• **TRY IT**
What lines in the data hold the string "arrow"? Show them.
[EXTRACTED ENTRIES Boundary: Start]
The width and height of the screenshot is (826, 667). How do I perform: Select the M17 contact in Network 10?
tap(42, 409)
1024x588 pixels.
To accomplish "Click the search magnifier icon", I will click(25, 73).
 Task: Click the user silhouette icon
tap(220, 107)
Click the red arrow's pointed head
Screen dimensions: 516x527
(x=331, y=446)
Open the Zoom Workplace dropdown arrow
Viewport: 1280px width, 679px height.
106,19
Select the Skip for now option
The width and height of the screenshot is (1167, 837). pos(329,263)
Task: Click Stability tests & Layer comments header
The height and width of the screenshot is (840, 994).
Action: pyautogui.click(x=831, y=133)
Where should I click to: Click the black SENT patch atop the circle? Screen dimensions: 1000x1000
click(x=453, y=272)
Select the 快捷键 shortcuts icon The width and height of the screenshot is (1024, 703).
[EXTRACTED ENTRIES Boundary: End]
• **RESPONSE TO THE EXERCISE**
Click the red arrow's pointed head
Open the Zoom Workplace dropdown arrow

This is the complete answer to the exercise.